Ready Player Two

Morvin? …is that you, Morvin? Well, no… but it is a reasonable facsimile of Morvin. Introducing Morvo, the customer service science fair project! Evidently, Morvin built this thing for his Applied Robotics class in Space Kindergarten and he will be using it to make his one-man shifts at the Quickstop a little less overwhelming. This repurposed grill, equipped with state-of-the-art Grease Monkey A.I. and googly eyes, will serve as player two’s avatar in Cosmo’s Quickstop Co-op Mode.

Rather than simply using a recolored Morvin to represent the second player (as seen in our multiplayer announcement gif), we wanted to create an wholly independent character. The idea of using a mechanized Morvin was a perfect solution. Not only was it a great opportunity to design a goofy scrap metal caricature of the protagonist, but the similarity of their bodies allowed us to easily reuse Morvin’s animations to drive the character. This saved us a good amount of production time since Morvin has quite a few animations that would otherwise have to be remade from scratch.

As you can see in the example below, these 3 characters are able to do the same dance in perfect unison since they all share the same skeleton (and showed up to dance practice every week). The character on the right had to be cut from the game since the actor had other contractual obligations.

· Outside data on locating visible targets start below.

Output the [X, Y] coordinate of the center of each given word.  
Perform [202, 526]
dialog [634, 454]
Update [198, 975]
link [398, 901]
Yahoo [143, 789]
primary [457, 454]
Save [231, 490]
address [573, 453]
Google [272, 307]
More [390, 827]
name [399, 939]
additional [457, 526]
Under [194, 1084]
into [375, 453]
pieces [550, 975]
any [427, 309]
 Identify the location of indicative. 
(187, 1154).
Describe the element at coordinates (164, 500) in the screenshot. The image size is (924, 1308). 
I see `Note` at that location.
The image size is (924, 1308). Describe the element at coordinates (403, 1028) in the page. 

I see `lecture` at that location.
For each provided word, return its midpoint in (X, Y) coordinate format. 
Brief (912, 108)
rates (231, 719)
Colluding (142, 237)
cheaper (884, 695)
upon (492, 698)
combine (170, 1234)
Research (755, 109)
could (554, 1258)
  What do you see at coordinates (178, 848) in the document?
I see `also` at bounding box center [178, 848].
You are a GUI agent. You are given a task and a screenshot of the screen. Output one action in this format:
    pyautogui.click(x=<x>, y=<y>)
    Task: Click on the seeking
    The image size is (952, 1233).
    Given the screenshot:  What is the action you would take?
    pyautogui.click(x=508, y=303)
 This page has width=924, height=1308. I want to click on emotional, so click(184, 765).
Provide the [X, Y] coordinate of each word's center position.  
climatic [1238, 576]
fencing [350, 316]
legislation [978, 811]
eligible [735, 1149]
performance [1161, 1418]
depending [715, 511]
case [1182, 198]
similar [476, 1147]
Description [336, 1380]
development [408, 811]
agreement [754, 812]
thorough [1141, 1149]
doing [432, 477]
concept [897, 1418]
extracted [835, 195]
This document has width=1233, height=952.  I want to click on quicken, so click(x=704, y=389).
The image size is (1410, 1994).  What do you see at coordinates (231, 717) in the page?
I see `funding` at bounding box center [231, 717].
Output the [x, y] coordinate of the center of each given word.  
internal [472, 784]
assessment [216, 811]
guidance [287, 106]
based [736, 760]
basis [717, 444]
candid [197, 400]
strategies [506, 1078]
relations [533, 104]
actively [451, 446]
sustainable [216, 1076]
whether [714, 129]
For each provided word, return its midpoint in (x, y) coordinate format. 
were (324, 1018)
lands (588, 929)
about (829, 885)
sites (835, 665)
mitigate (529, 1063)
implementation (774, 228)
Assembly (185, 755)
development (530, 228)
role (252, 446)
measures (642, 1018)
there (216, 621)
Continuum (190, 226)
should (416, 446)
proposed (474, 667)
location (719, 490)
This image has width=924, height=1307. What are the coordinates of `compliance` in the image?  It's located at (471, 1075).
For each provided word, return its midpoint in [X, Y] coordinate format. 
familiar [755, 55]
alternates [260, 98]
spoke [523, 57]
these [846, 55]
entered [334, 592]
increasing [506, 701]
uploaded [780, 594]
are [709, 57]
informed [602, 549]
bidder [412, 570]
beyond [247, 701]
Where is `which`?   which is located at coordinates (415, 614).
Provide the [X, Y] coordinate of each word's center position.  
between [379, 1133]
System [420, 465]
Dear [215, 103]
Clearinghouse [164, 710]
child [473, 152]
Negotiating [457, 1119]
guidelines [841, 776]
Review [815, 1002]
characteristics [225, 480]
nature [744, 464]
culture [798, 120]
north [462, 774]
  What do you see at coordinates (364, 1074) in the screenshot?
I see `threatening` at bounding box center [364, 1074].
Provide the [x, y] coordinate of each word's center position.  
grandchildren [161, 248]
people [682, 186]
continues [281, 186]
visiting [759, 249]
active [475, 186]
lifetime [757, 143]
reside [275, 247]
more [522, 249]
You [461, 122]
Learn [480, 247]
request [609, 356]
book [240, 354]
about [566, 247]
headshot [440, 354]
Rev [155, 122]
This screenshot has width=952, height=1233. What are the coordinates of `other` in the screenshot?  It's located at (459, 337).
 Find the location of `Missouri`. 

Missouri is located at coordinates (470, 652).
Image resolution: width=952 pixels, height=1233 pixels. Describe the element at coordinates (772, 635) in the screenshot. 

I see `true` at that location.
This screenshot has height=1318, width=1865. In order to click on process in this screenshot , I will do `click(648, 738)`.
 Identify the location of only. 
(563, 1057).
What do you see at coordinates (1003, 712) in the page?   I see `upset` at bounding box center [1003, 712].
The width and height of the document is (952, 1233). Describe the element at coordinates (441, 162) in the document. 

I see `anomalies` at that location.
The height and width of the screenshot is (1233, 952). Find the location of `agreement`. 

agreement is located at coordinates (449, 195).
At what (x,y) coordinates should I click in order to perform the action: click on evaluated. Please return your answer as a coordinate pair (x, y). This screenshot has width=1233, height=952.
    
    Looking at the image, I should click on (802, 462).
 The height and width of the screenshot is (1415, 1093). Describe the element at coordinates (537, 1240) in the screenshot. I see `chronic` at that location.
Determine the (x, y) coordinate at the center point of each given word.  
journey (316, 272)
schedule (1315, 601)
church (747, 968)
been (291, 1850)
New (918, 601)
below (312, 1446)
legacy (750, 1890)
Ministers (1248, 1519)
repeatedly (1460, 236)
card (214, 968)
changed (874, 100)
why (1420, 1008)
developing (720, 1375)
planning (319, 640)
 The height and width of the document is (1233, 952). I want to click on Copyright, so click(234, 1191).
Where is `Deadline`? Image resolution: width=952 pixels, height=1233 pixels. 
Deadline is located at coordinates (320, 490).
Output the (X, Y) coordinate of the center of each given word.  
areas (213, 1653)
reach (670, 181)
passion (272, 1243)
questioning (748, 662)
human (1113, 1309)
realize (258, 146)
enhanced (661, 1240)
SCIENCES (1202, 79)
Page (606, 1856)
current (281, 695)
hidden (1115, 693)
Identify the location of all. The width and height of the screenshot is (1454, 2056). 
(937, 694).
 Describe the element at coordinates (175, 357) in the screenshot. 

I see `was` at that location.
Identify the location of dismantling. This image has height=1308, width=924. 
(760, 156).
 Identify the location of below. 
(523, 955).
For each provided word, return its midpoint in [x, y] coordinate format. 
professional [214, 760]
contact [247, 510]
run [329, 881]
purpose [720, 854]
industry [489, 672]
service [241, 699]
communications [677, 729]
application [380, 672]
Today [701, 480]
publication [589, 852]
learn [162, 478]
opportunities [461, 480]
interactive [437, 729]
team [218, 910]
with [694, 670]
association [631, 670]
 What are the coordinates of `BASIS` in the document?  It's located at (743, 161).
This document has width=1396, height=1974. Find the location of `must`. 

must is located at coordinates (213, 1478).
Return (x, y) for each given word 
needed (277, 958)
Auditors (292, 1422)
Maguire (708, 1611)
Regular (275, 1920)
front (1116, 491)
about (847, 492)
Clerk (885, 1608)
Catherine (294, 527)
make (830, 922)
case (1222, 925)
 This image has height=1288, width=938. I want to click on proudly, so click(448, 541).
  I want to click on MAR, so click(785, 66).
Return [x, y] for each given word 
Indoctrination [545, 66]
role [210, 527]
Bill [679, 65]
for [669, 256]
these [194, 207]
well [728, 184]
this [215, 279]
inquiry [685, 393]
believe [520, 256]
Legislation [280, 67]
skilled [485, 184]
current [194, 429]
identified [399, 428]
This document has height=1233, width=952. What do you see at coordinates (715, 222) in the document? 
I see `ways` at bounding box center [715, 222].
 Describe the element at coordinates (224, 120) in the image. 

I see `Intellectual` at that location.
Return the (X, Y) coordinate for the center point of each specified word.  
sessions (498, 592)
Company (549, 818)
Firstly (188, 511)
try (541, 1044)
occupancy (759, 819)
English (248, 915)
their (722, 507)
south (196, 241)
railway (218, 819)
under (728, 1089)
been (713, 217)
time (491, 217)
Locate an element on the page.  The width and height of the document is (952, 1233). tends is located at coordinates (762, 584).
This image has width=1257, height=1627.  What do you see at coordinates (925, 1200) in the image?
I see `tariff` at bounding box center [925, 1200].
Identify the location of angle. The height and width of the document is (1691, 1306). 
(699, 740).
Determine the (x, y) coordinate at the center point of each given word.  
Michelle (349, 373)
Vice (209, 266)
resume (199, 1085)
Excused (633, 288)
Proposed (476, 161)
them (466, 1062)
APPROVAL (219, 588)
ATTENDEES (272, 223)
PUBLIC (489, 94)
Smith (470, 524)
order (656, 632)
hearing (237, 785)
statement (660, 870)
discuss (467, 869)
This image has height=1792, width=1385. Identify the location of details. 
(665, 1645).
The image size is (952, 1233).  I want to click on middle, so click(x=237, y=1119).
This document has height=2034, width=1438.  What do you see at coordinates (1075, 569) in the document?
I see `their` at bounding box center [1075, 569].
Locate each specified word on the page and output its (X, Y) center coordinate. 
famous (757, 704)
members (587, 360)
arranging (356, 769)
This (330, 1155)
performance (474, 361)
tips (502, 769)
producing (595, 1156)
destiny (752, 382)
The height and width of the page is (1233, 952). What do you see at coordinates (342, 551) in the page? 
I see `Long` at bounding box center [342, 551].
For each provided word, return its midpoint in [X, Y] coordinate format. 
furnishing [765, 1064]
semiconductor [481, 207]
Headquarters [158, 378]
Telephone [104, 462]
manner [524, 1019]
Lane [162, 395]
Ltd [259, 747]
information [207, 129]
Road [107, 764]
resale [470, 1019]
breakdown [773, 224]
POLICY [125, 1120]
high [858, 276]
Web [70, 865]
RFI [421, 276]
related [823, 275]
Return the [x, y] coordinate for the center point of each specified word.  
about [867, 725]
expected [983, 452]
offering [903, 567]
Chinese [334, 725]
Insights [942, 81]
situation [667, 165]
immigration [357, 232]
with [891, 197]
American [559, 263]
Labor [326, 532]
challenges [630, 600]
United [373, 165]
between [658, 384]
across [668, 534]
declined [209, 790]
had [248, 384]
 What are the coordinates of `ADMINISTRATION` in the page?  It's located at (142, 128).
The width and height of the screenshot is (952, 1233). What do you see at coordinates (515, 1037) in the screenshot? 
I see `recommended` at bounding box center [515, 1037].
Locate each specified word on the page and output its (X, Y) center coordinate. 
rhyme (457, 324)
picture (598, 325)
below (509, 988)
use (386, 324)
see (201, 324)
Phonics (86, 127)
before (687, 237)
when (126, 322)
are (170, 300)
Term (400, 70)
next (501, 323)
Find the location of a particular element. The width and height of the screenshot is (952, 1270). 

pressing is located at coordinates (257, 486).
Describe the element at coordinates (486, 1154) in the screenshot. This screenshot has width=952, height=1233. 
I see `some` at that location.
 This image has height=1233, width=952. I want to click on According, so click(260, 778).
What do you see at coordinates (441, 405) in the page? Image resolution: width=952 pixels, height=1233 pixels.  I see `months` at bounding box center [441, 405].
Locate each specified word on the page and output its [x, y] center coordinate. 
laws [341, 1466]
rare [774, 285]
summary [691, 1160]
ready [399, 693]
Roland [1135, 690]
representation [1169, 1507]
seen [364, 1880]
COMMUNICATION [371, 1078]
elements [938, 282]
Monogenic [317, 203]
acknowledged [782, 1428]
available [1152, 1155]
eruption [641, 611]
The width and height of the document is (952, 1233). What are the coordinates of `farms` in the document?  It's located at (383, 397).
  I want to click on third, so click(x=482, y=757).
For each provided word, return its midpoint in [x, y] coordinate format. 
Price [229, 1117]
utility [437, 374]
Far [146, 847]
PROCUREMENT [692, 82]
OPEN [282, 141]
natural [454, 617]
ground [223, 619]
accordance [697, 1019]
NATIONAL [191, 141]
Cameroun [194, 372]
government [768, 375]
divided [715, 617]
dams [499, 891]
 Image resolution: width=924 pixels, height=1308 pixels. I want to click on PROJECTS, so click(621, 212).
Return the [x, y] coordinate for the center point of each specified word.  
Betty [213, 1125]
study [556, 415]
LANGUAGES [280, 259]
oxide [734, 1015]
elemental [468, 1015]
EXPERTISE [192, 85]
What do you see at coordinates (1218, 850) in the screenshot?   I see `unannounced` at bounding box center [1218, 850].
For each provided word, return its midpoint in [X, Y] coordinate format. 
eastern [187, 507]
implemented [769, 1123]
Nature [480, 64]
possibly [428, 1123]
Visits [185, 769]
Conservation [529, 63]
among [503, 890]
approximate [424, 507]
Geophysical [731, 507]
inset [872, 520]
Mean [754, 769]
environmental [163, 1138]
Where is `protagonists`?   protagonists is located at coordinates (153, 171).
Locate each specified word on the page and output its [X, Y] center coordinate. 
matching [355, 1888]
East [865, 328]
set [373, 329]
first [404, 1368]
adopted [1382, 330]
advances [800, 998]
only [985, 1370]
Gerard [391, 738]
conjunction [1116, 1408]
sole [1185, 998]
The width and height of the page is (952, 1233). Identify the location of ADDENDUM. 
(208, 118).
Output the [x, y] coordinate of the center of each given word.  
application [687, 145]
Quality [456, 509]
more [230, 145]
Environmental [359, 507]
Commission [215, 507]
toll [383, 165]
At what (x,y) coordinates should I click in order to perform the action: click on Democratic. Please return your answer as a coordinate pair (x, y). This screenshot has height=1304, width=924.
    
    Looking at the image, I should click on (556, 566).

If I had to say which character was the most fun for me to work on, Morvo would definitely be one of the front runners. From his spatula feet to his hamburger tongue, the whole grill motif of this knock-off Morvin was really enjoyable to develop. Plus I am quite fond of robots, especially janky ones!

This initial concept of Morvo pretty much nailed it, so I went straight into the modeling phase afterwards. A few tweaks occured here and there and we decided to replace those creepy R2-D2 eyes with something more akin to a pet rock. That is googly eyes of course! Not wanting to hand animate or simulate physics to achieve the googly effect, I developed an inexpensive shader to approximate the jiggling pupils, which I’ll explain a bit for the technically curious.

Basically, the shader takes the eye’s position in the 3D world, adds together the values of each axis and feeds that into 2 offset waveforms so as the player moves, the shader progresses through the waves. Since the wave outputs are added to the textures UV coordinates, the pupil textures jiggle back and forth as the waves progress. I put in some minimum and maximum offset values to keep the pupils from flying outside of the UV space and I amplified the Y axis input to give the jiggle more sensitivity when the character’s head bounces up and down. While not perfectly accurate, this method is much cheaper on processing power than using a physics-based approach and it succeeds in adding a bit of extra character to Morvin’s robotic counterpart.